Task prompt –
Give every line of the data again, exactly.

[Records for this exercise]

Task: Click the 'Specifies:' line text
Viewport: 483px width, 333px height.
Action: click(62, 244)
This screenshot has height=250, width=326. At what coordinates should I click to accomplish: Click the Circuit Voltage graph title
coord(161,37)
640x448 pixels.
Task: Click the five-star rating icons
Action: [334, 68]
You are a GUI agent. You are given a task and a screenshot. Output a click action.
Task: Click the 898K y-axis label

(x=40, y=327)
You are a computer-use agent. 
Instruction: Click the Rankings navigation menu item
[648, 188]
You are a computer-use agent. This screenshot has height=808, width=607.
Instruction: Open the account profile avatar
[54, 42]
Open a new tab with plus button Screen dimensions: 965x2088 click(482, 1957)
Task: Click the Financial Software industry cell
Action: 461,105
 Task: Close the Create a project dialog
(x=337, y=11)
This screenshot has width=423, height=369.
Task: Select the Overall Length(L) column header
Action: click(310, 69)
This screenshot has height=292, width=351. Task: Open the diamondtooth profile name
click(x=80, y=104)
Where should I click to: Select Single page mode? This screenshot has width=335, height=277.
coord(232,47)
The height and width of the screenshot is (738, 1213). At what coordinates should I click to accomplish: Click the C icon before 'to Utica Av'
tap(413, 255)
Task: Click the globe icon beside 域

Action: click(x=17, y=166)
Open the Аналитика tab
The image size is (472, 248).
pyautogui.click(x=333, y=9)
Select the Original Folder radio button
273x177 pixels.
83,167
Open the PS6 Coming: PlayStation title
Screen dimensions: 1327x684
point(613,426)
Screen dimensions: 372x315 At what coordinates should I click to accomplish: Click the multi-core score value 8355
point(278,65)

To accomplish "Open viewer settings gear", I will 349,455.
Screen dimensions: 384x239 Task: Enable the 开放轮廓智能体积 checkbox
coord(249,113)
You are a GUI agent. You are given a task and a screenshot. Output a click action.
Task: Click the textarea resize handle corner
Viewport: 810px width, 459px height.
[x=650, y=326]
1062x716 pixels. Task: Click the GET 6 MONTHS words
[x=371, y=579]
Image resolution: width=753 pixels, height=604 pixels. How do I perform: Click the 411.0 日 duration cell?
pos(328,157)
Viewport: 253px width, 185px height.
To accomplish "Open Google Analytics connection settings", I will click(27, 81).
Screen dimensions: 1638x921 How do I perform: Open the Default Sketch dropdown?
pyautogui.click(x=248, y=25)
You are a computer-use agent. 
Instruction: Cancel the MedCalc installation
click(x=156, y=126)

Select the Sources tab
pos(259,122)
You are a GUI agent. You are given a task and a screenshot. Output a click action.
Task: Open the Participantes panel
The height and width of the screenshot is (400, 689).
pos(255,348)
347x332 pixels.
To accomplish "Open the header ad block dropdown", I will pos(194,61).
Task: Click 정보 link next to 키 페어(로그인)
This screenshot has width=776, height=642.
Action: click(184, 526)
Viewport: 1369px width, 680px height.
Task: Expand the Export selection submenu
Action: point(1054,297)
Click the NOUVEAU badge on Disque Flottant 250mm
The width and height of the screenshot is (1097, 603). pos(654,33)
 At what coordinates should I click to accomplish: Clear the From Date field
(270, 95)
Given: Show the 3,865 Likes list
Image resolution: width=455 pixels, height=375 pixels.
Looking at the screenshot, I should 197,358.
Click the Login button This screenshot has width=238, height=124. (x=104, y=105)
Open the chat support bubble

[/Records for this exercise]

Exercise solution –
Task: Click the 'Specifies:' line text
Viewport: 483px width, 333px height.
Action: click(62, 244)
This screenshot has height=250, width=326. At what coordinates should I click to accomplish: Click the Circuit Voltage graph title
coord(161,37)
640x448 pixels.
Task: Click the five-star rating icons
Action: [334, 68]
You are a GUI agent. You are given a task and a screenshot. Output a click action.
Task: Click the 898K y-axis label

(x=40, y=327)
You are a computer-use agent. 
Instruction: Click the Rankings navigation menu item
[648, 188]
You are a computer-use agent. This screenshot has height=808, width=607.
Instruction: Open the account profile avatar
[54, 42]
Open a new tab with plus button Screen dimensions: 965x2088 click(482, 1957)
Task: Click the Financial Software industry cell
Action: 461,105
 Task: Close the Create a project dialog
(x=337, y=11)
This screenshot has width=423, height=369.
Task: Select the Overall Length(L) column header
Action: click(310, 69)
This screenshot has height=292, width=351. Task: Open the diamondtooth profile name
click(x=80, y=104)
Where should I click to: Select Single page mode? This screenshot has width=335, height=277.
coord(232,47)
The height and width of the screenshot is (738, 1213). At what coordinates should I click to accomplish: Click the C icon before 'to Utica Av'
tap(413, 255)
Task: Click the globe icon beside 域

Action: click(x=17, y=166)
Open the Аналитика tab
The image size is (472, 248).
pyautogui.click(x=333, y=9)
Select the Original Folder radio button
273x177 pixels.
83,167
Open the PS6 Coming: PlayStation title
Screen dimensions: 1327x684
point(613,426)
Screen dimensions: 372x315 At what coordinates should I click to accomplish: Click the multi-core score value 8355
point(278,65)

To accomplish "Open viewer settings gear", I will 349,455.
Screen dimensions: 384x239 Task: Enable the 开放轮廓智能体积 checkbox
coord(249,113)
You are a GUI agent. You are given a task and a screenshot. Output a click action.
Task: Click the textarea resize handle corner
Viewport: 810px width, 459px height.
[x=650, y=326]
1062x716 pixels. Task: Click the GET 6 MONTHS words
[x=371, y=579]
Image resolution: width=753 pixels, height=604 pixels. How do I perform: Click the 411.0 日 duration cell?
pos(328,157)
Viewport: 253px width, 185px height.
To accomplish "Open Google Analytics connection settings", I will click(27, 81).
Screen dimensions: 1638x921 How do I perform: Open the Default Sketch dropdown?
pyautogui.click(x=248, y=25)
You are a computer-use agent. 
Instruction: Cancel the MedCalc installation
click(x=156, y=126)

Select the Sources tab
pos(259,122)
You are a GUI agent. You are given a task and a screenshot. Output a click action.
Task: Open the Participantes panel
The height and width of the screenshot is (400, 689).
pos(255,348)
347x332 pixels.
To accomplish "Open the header ad block dropdown", I will pos(194,61).
Task: Click 정보 link next to 키 페어(로그인)
This screenshot has width=776, height=642.
Action: click(184, 526)
Viewport: 1369px width, 680px height.
Task: Expand the Export selection submenu
Action: point(1054,297)
Click the NOUVEAU badge on Disque Flottant 250mm
The width and height of the screenshot is (1097, 603). pos(654,33)
 At what coordinates should I click to accomplish: Clear the From Date field
(270, 95)
Given: Show the 3,865 Likes list
Image resolution: width=455 pixels, height=375 pixels.
Looking at the screenshot, I should 197,358.
Click the Login button This screenshot has width=238, height=124. (x=104, y=105)
Open the chat support bubble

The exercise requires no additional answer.